Wealthy South Africans have the highest levels of debt and are currently spending, on average, R21,700 per month on home loans, vehicle finance, credit, and other forms of debt.

This is according to consumer analytics and research firm Eighty20, which aggregates its data from 42 million adult South Africans representing over R3.7 trillion in earnings per annum.

The wealthiest 5% of the population possesses more assets than any other segment.

Their current debt load is more than three times that of the middle-class workers segment.

According to Eighty20, these individuals are classified as Heavy Hitters.

They have the highest incomes of any segment and, as a result, need to be divided into seven sub-segments with an average monthly income ranging from R30,000 to more than R120,000.

Many affluent individuals bought assets on credit when interest rates were low.

However, with interest rates rising and high inflation, lower to middle-income groups are starting to feel significant financial strain.

According to the firm’s latest data, this group, which includes large families and represents less than 10% of the population, holds two-thirds of vehicle asset finance (VAF) loans and three-quarters of home loans by value.

Eighty20 highlighted that these South Africans, with a take-home pay of about R42,100 after tax, have unsustainable levels of debt in the second quarter of 2024.

The company noted that this group holds around 30% of all home and vehicle asset finance (VAF) loans in South Africa despite representing only 20% of the total loan value.

For a typical affluent individual, debt repayments account for 66% of net income, with two-thirds of their debt secured.

Eighty20 pointed out that households in this group spend R21,700 on home loans and vehicle asset finance.

This also includes unsecured debt, which is debt created without any collateral promised to the creditor.

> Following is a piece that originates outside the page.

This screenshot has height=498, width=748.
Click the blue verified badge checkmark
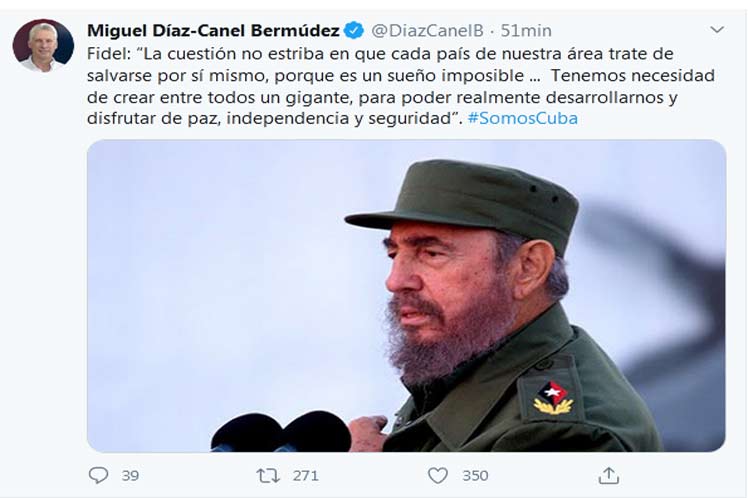point(353,31)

Many lenders note that this tends to be credit card debt and personal loans used to cover monthly expenses.

Standard Bank advises that if your debt-to-income ratio is higher than 43%, you should consider strategies to reduce your debt.

Benay Sager from DebtBusters is more cautious.

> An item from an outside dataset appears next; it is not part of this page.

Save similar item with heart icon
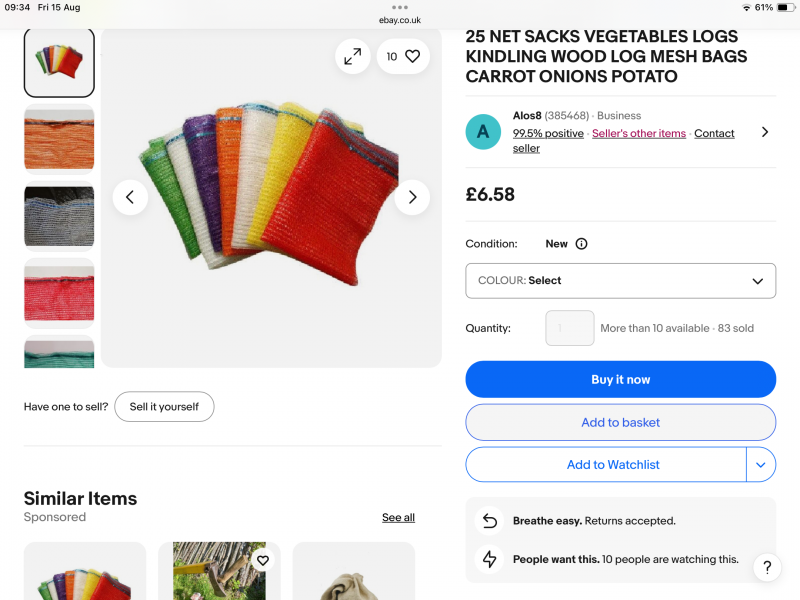This screenshot has height=600, width=800. point(262,561)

“In our experience, if the ratio of debt repayment to net income is over 30%, the consumer is in the danger zone. If it’s over 40%, then their financial situation is not sustainable, regardless of the type of debt they are repaying.”

According to these thresholds, when the ratio is at 66%, wealthy South Africans are considered to have unsustainable levels of debt.

The firm attributes this trend of unsustainable debt levels to higher borrowing costs, a high cost of living, and stagnant and generally low salary growth over recent years.

What’s worse, DebtBuster mentioned that people in this income bracket have the highest number of individuals who believe they don’t need debt counselling—over 73% of them, to be exact.

The research clearly shows that older people with higher incomes are under the most pressure to repay debt, yet they are the most resistant to seeking help.

Additionally, Standard Bank has warned that many South Africans earning over R25,000 struggle to save money for emergencies.

According to Standard Bank data, over half (52%) of entry-level private banking clients have less than one month’s salary saved for unforeseen circumstances, such as retrenchments or urgent medical procedures.